Can a dessert be healthy and sinfully rich? Vixen Kitchen Paleo Vegan Gelato says yes.

By J.D. Ramey

Photos Courtesy of Vixen Kitchen


Like many a Santa Cruzan, Sundara Clark used to ride her bike to Thrifty’s on Soquel Ave. for a scoop of ice cream when she was a kid. As a grownup, she has become far more health-conscious, even if she still has a soft spot for the sweet stuff.

“I’ve evolved a lot since then, and luckily for us, so have frozen desserts,” she says.   

Clark is doing her part to move things forward with her company Vixen Kitchen Paleo Vegan Gelato. Made locally with 100 percent organic ingredients that are fair trade whenever possible, Vixen Kitchen’s line of flavors consists of Naked Vanilla, Naked Chocolate, Coffee Cream Dream, Chai & I and Midnight Mint.

Clark, who first created this gelato as a healthier way to satisfy her two daughters’ cravings for sweets, claims that her product’s clean, nutrient-dense ingredients make it more nourishing than other non-dairy ice creams. The key component here is raw cashew, which Clark calls a “nutritional powerhouse.” As she explains, cashews are full of magnesium, vitamin E, zinc, copper and oleic acid—the same heart-healthy monounsaturated fat that is found in olive oil and avocados.

Health benefits aren’t the only selling point of this recipe. “Cashew also has the ability to become any flavor, which I think other milk replacements lack,” Clark notes. “They always taste kind of like coconut, almond or soy.”
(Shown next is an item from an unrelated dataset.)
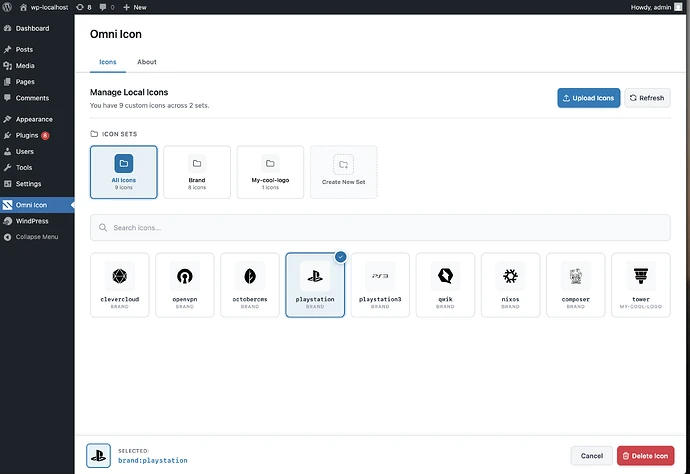The height and width of the screenshot is (474, 690).
Task: Switch to the About tab
Action: [x=146, y=62]

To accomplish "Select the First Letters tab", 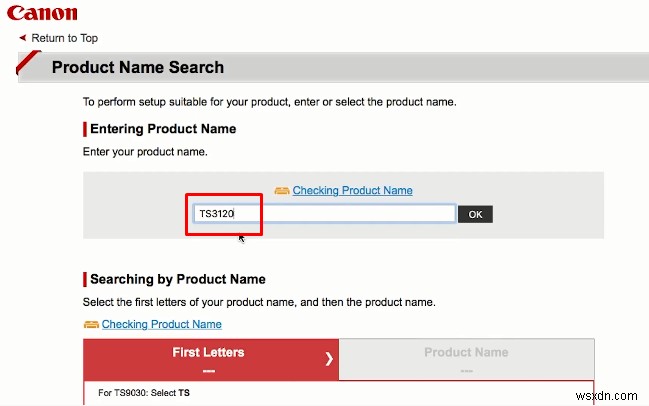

Vixen Kitchen’s go-to sweetener, maple syrup, is a healthier alternative to refined sugar. Its nutrients include calcium, iron, magnesium, phosphorus, sodium, potassium and zinc, not to mention vitamins such as thiamin, riboflavin, niacin and B6. The company’s Midnight Mint and Naked Chocolate flavors also contain the superfood cacao, which is rich in magnesium, flavonoids and iron. Unlike traditional chocolate, Vixen Kitchen’s cacao is unheated to keep its nutrients intact.

Clark wasn’t aware that her gelato was paleo when she invented it. “My friend who owns a CrossFit gym—or box, as they call it—told me, and he was stoked!” she remarks.

As for the name Vixen Kitchen, it’s a reflection of the fun work environment Clark strives to foster. She encourages her employees to crank up the good music and enjoy themselves.

“If a good vibe is felt while making our product, we feel like it tastes better,” she notes. “The happier this Vixen is in the kitchen, the better our food tastes.”